-- Information supplied follows --

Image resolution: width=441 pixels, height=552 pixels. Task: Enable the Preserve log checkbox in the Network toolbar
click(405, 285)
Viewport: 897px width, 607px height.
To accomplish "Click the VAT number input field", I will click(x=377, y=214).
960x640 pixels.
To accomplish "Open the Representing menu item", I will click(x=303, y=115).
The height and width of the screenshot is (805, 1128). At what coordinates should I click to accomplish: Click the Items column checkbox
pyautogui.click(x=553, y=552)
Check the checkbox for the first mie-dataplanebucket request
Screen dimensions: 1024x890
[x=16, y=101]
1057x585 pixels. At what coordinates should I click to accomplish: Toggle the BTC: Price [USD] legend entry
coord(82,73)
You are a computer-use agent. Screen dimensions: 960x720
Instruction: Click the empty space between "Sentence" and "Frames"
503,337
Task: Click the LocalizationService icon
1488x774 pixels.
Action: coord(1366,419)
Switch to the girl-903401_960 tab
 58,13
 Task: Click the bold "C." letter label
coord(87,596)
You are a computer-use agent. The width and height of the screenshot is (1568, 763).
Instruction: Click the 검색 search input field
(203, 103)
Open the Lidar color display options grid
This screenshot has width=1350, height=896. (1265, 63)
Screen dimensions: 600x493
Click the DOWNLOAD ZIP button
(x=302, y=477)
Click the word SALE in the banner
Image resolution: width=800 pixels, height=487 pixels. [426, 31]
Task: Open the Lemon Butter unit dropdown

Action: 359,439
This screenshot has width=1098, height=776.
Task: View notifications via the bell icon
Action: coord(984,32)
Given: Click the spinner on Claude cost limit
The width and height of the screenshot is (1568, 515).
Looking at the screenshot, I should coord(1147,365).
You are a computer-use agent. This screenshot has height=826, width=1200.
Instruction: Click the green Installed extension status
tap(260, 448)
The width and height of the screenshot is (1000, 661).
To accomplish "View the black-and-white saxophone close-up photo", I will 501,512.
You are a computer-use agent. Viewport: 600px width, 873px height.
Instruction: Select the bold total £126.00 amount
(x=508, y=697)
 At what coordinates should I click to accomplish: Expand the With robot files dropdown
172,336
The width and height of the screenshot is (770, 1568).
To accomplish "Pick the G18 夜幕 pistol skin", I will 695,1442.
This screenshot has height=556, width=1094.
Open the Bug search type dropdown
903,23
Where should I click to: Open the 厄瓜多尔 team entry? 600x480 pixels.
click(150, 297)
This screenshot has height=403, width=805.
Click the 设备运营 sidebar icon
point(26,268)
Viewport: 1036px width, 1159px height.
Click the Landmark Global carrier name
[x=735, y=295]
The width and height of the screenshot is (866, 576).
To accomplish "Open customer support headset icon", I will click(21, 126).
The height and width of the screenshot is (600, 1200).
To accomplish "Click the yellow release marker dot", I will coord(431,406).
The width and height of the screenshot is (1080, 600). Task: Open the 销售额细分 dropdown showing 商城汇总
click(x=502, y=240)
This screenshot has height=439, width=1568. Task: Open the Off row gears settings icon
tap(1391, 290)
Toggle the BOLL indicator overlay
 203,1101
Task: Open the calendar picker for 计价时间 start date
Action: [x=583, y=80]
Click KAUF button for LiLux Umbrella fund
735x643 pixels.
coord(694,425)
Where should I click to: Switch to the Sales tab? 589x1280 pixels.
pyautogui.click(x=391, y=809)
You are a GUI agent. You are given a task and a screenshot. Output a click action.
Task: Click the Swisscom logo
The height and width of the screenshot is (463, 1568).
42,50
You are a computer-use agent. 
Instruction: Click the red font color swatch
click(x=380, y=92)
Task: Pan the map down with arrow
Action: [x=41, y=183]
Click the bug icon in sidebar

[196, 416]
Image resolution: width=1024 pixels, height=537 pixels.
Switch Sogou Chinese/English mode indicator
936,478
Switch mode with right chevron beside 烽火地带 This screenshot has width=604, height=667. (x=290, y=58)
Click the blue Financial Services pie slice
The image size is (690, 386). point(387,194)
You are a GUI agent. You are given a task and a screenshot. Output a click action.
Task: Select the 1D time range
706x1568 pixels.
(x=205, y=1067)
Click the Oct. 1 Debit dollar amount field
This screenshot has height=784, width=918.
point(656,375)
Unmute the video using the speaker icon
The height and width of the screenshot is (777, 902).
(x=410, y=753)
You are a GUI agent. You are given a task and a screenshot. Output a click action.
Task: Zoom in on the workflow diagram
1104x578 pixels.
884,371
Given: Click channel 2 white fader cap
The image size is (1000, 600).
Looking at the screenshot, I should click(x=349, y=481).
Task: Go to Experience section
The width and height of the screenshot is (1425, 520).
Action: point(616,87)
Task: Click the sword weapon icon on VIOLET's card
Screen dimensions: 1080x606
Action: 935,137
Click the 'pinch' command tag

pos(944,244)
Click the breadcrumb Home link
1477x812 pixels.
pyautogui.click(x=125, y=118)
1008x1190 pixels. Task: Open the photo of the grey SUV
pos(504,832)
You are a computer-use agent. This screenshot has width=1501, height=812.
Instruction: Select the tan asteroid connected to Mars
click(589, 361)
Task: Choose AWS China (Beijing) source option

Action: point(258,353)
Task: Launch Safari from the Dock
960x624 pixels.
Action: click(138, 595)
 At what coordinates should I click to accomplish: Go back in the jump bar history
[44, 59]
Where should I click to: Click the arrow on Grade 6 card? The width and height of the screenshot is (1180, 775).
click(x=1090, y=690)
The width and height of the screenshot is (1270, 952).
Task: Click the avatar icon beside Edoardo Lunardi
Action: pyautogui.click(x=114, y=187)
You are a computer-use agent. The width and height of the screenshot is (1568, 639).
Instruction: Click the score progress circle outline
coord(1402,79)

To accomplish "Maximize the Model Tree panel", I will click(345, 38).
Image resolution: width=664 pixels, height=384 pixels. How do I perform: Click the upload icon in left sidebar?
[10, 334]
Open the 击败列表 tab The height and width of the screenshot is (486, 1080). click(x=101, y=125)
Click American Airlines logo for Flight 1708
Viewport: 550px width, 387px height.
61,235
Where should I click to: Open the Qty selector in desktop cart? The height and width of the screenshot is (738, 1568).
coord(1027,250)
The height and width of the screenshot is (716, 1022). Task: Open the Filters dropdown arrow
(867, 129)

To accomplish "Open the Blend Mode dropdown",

-- Information supplied concluded --

Aim of the task: When you reach the line in the material above that holds "Open the Lidar color display options grid", begin reproducing lines exactly, and stop after the line that holds "You are a computer-use agent. Viewport: 600px".

Answer area:
Open the Lidar color display options grid
This screenshot has width=1350, height=896. (1265, 63)
Screen dimensions: 600x493
Click the DOWNLOAD ZIP button
(x=302, y=477)
Click the word SALE in the banner
Image resolution: width=800 pixels, height=487 pixels. [426, 31]
Task: Open the Lemon Butter unit dropdown

Action: 359,439
This screenshot has width=1098, height=776.
Task: View notifications via the bell icon
Action: coord(984,32)
Given: Click the spinner on Claude cost limit
The width and height of the screenshot is (1568, 515).
Looking at the screenshot, I should coord(1147,365).
You are a computer-use agent. This screenshot has height=826, width=1200.
Instruction: Click the green Installed extension status
tap(260, 448)
The width and height of the screenshot is (1000, 661).
To accomplish "View the black-and-white saxophone close-up photo", I will 501,512.
You are a computer-use agent. Viewport: 600px width, 873px height.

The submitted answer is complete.